■ Tasks:
A. Reproduce word for word the portion of the Las Vegas passage from "Just a few decades" up to and including "strive to emulate.".
B. List every hyphenated compound word that appears in the Las Vegas passage.
C. Translate this sentence from the Las Vegas passage into Spanish: "Despite that brief history, Las Vegas has stories to tell."

***** Supplied text

Just a few decades ago, Las Vegas was a tiny desert oasis with a reputation for fun-loving debauchery. Today we’re a world-class resort city with state-of-the-art amenities and awe-inspiring creative endeavors that visitor-driven economies elsewhere strive to emulate.
Despite that brief history, Las Vegas has stories to tell. And what better way to connect with our artistic past and imagine our creative future than through the eyes of artists whose public sculptures provide multidimensional perspectives on our town? If you’ve passed them so often that they’ve faded into the scenery, hopefully these stories will help you see them anew.

**********
***** Source information

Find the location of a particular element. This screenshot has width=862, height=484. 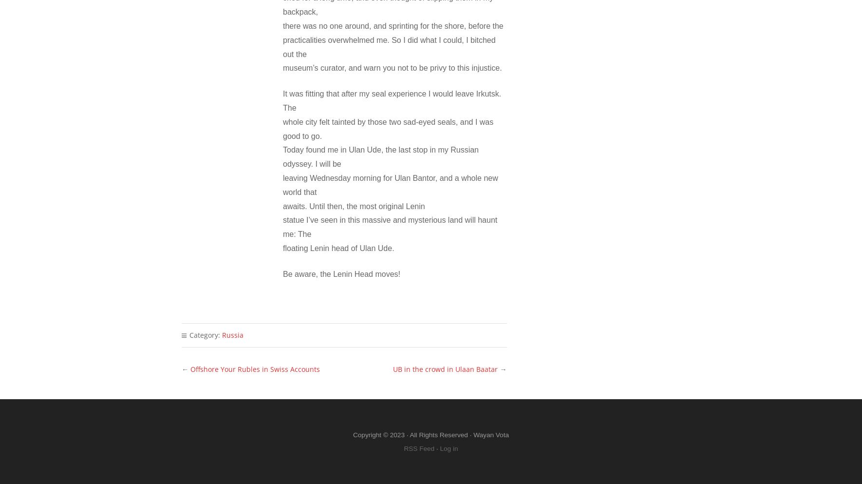

'practicalities overwhelmed me. So I did what I could, I bitched out the' is located at coordinates (389, 46).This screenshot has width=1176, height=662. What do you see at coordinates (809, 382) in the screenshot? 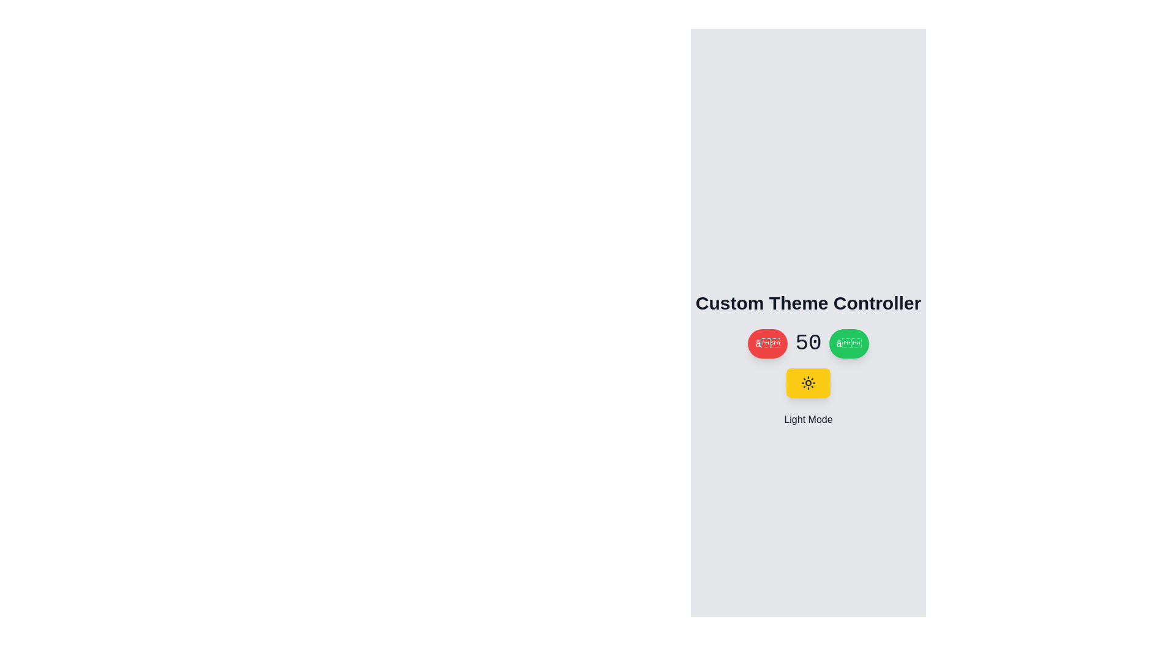
I see `the light mode toggle icon, which is centrally positioned within the yellow-shaded rectangle located beneath the numerical indicator and above the label 'Light Mode'` at bounding box center [809, 382].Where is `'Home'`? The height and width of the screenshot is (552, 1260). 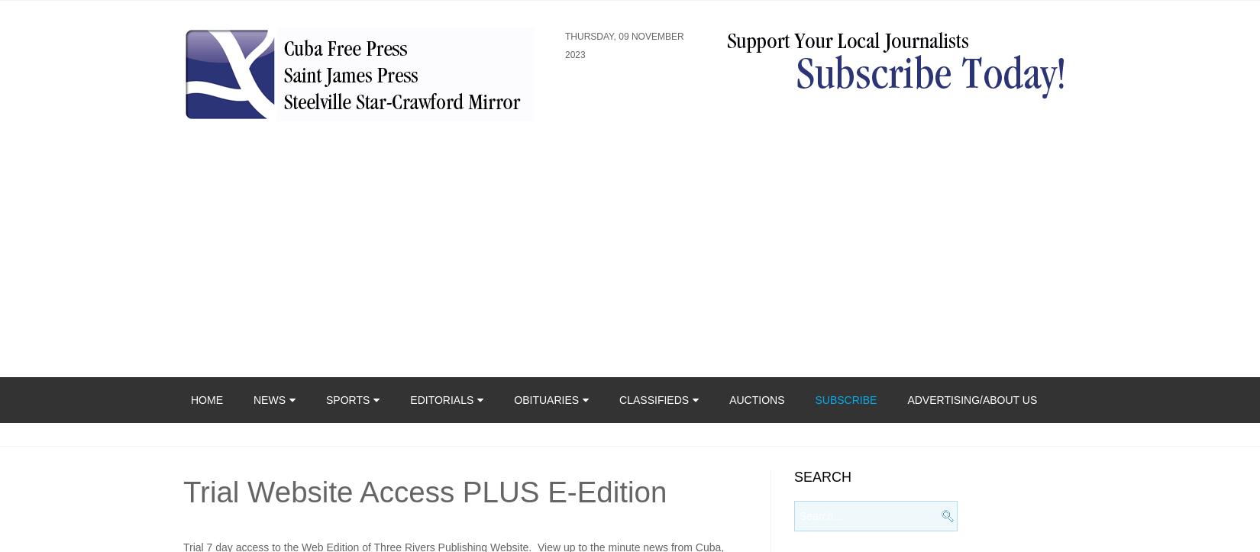 'Home' is located at coordinates (206, 399).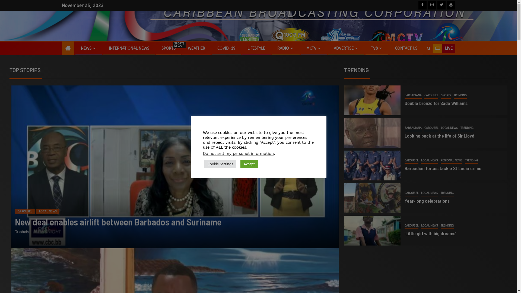  I want to click on 'CONTACT US', so click(406, 48).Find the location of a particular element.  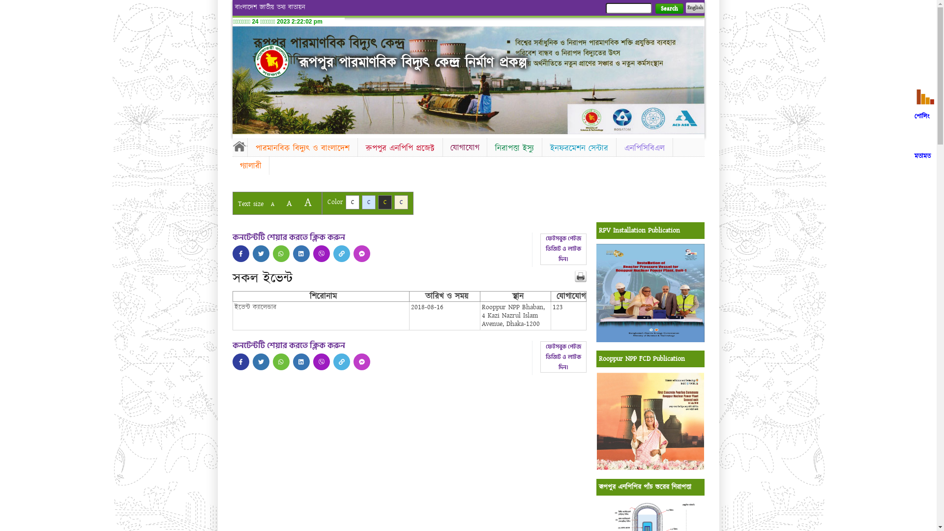

'A' is located at coordinates (272, 203).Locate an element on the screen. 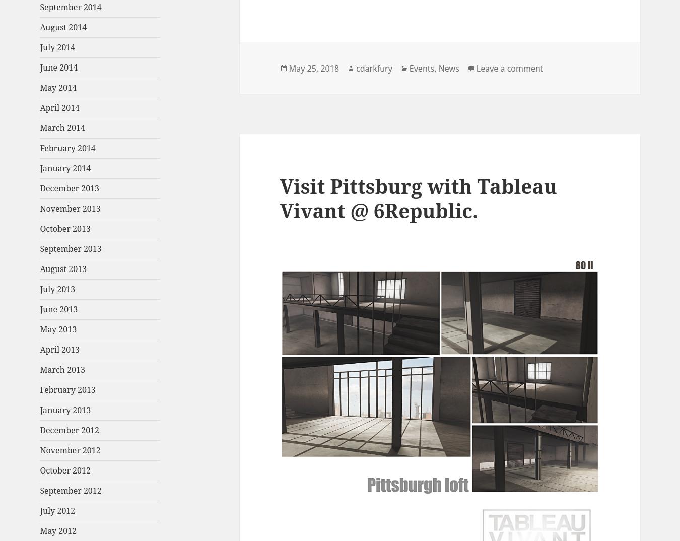 The image size is (680, 541). 'January 2014' is located at coordinates (39, 168). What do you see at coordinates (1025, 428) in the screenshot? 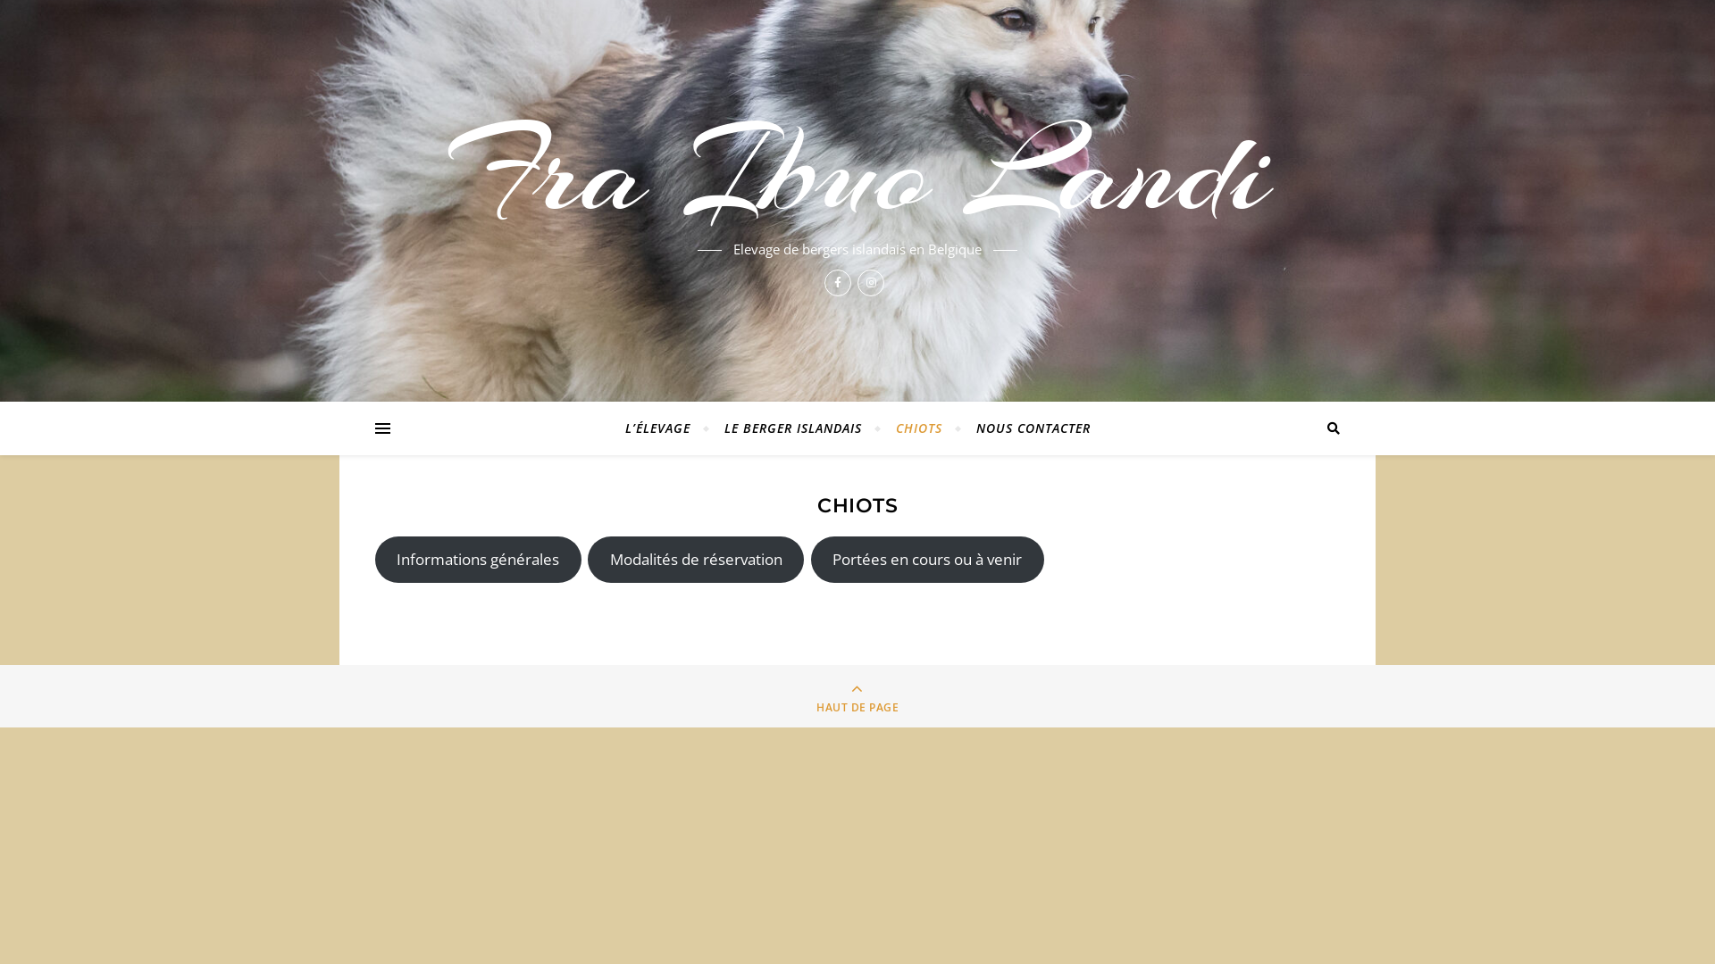
I see `'NOUS CONTACTER'` at bounding box center [1025, 428].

**********

■ Exercise answers:
A.
Just a few decades ago, Las Vegas was a tiny desert oasis with a reputation for fun-loving debauchery. Today we’re a world-class resort city with state-of-the-art amenities and awe-inspiring creative endeavors that visitor-driven economies elsewhere strive to emulate.

B.
fun-loving
world-class
state-of-the-art
awe-inspiring
visitor-driven

C. A pesar de esa breve historia, Las Vegas tiene historias que contar.